Le genre de chausse-trappes, dans lesquels se ramassent tous les non-spécialistes, jusqu’à certains avocats médiatiques, qui ne maîtrisent pas la matière, et donc se vautrent lamentablement, malgré tout leur talent.
Ainsi l’article 54 de la loi du 29 juillet 1881 prévoit-il un délai minimum de vingt jours francs (vingt jours entiers de 0 h à 24 h) entre le jour de la citation (décompté) et le jour de la comparution (décompté), au lieu des dix jours francs de manière générale (article 552 du code de procédure pénale).
Mais une question se pose de savoir si ce délai de vingt jours francs est toujours applicable, et lors, quand est-ce qu’il est applicable.
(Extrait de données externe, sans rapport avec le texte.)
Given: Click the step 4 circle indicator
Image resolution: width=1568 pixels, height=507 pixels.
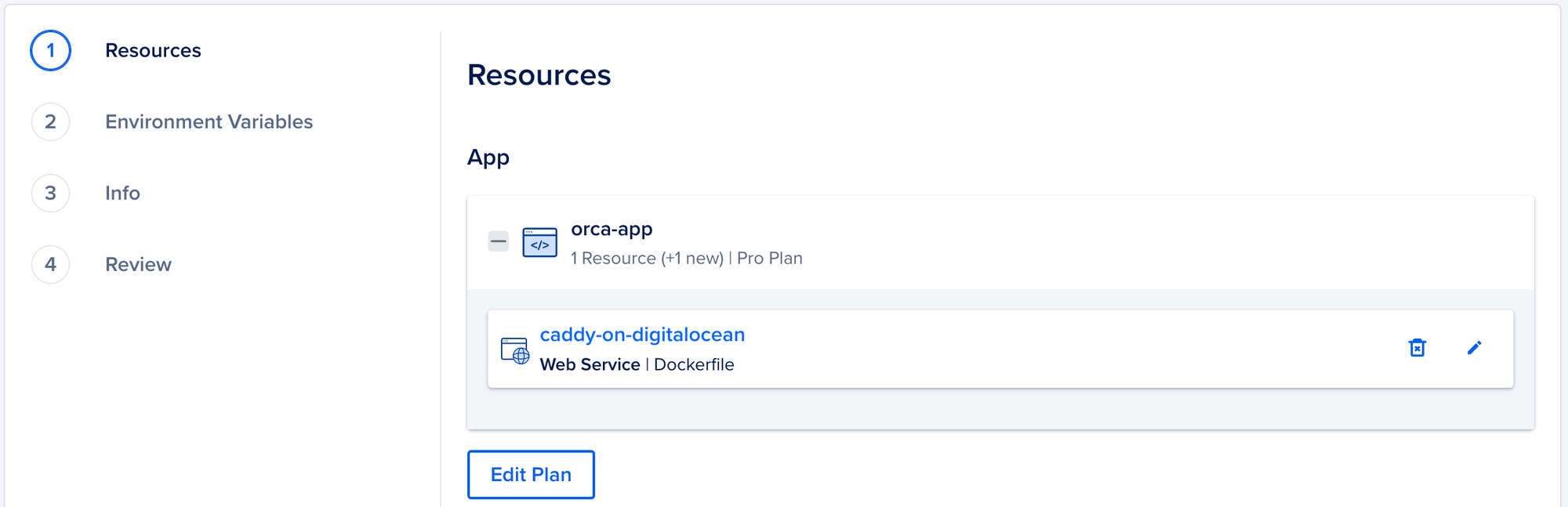Looking at the screenshot, I should pos(49,264).
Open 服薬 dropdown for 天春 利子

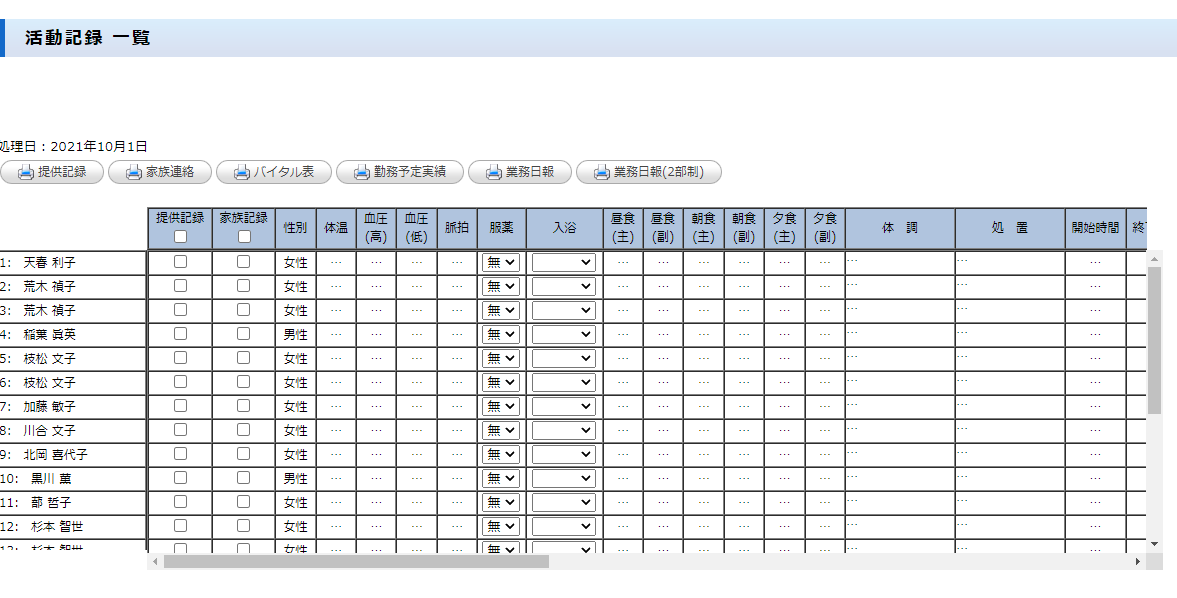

Par exemple, faut-il l’appliquer lorsqu’il convient de faire re-citer la personne à l’instance, ou bien encore en appel ?
À cette question, la Cour de cassation a répondu que non dans un arrêt de principe de 1999 : le délai de vingt jours francs n’est applicable que pour la remise de l’exploit introductif de l’instance.
Précisément, c’est dans un arrêt de la chambre criminelle de la Cour de cassation du 19 octobre 1999, nos 99-82.466, 99-82.467.
Par contre, le délai de dix jours reste bien applicable pour toutes ces autres procédures.